One number is the full answer: how many lines in the records contain the word "agent"?
───── ENTRIES SUPPLIED ─────
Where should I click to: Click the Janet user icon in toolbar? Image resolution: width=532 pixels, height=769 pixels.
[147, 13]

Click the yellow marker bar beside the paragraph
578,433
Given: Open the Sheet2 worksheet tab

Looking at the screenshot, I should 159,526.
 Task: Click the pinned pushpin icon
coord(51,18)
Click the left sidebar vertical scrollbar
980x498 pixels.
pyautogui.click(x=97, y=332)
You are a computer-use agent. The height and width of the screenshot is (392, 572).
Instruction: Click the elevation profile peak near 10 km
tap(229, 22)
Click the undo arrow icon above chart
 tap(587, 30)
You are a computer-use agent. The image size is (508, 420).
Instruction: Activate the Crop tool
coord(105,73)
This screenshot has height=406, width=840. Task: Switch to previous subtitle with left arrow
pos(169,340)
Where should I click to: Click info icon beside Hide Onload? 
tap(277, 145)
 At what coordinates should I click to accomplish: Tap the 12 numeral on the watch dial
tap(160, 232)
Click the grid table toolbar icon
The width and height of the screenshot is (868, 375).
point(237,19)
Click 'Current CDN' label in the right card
─────
#### ANSWER BELOW
2